Por Mariano Mercado Rotela.
“Si alguno de vosotros pierde una oveja de las cien que tiene, ¿no deja las otras noventa y nueve en el desierto y se va en busca de la que se le perdió, hasta que la encuentra? Y cuando la encuentra se la carga muy feliz sobre los hombros, y al llegar a su casa reúne a los amigos y vecinos y les dice: ‘Alégrense conmigo, porque he encontrado la oveja que se me había perdido’. Yo les digo que de igual modo habrá más alegría en el cielo por un solo pecador que vuelve a Dios que por noventa y nueve justos que no tienen necesidad de convertirse” Lucas 15,3-7.
Desde el comienzo del cristianismo, Jesucristo ha sido la imagen del buen pastor, el pastor que guía, cuida y alimenta a sus ovejas. Él habló de un solo rebaño y de un solo pastor, que conduce, orienta y vela por el cuidado espiritual de todos los hombres.
Entendamos que la Iglesia no son las paredes de un templo, Iglesia es la comunidad, somos todos y cada uno de los bautizados, como un solo cuerpo, un corazón, que late fuerte, que cuando nos congregamos, celebramos y nos alimentamos, cuando nos expandimos, revelamos y proclamamos la palabra, la buena nueva, lo que Dios hace por nosotros, lo que Dios hace por el mundo entero.
Pero no es fácil ser pastor, ¿verdad?, ¿qué significa? ¿qué implica ser pastor? No es fácil descubrir dónde y cómo actúa el Señor, no es fácil decir sí, a ser fiel servidor, y salir al campo abierto a buscar, juntar, alimentar y apacentar, apropiada y sabiamente al pueblo de Dios.
Y no se trata de agradar a todo el mundo, se trata de fidelidad al llamado, de apertura, de vocación, de pasión y coherencia de vida. Con el ejemplo, por encima de todo, con humildad y confianza, ser luz en el mundo, y alumbrar, transmitir la esencia del poder, el amor y la misericordia de Dios.
Vivimos una realidad en el que el valor de la palabra es detestablemente manipulada y tergiversada. Una realidad sumida en el pecado, contaminada, donde no se fomentan los valores esenciales, y se percibe una falta total de humildad y de humanidad. Esta realidad debe ser atendida por un buen pastor, con una fuerte dosis de fe, para infundir esperanza a los perdidos, esa esperanza que hace perder el miedo, que nos hace libres, que nos hace crecer y trascender espiritualmente.

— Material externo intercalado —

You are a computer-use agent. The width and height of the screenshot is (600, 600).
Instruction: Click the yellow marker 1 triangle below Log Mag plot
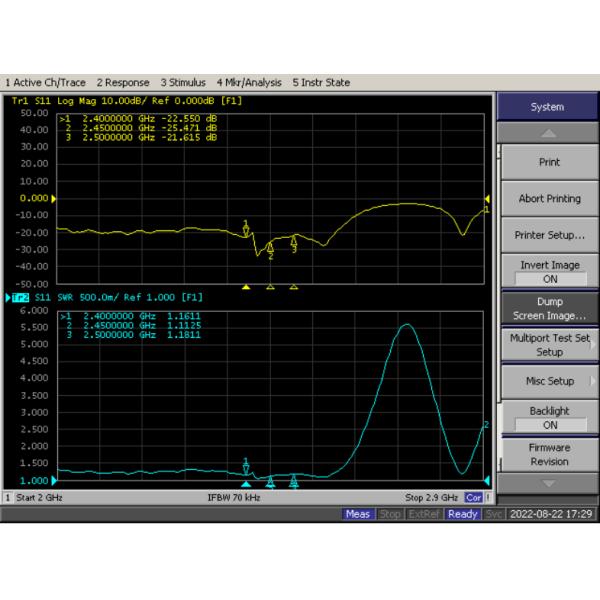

El pasado 4 de agosto hemos celebrado el día de san Juan María Vianney, el cura de Ars, un gran santo, humilde y sabio. Al que le costaba mucho los estudios del latín en el seminario, pero su corazón estaba destinado a servir al Señor. “El mayor acto de caridad al prójimo es salvar su alma del infierno”, una de sus tantas frases inspiradoras. Apenas fue ordenado cura, por su dificultad en la formación académica. Por tal motivo fue enviado a un pequeño pueblo de Francia, Ars, de unos 300 habitantes.
Rápidamente comenzó a conquistar almas para el Señor, gracias a su humildad y extraordinario don para administrar el sacramento de la reconciliación. Fue un gran pastor, su vida interior suplió la ausencia de conocimiento científico. Por ser ejemplo de santidad, años después de su nacimiento a la vida eterna, fue designado patrono de sacerdotes y curapárrocos. Se dedicó a curar almas.
El pastor une, guía y vigila, el pastor obra, apacienta y escucha, busca al extraviado, lo sana, lo rescata, lo salva. Ser pastor es tener coraje, compromiso, para anunciar y denunciar con fuerza, anunciar la verdad, la Palabra de Jesús de Nazareth.
El Santo Padre, papa Francisco hace un llamado fuerte a los sacerdotes. Les pide que sean pastores con olor a oveja, es decir que se involucren con el pueblo de Dios, las ovejas del rebaño, que quieren escuchar la voz de su pastor, en medio de tanta oscuridad y desesperanza.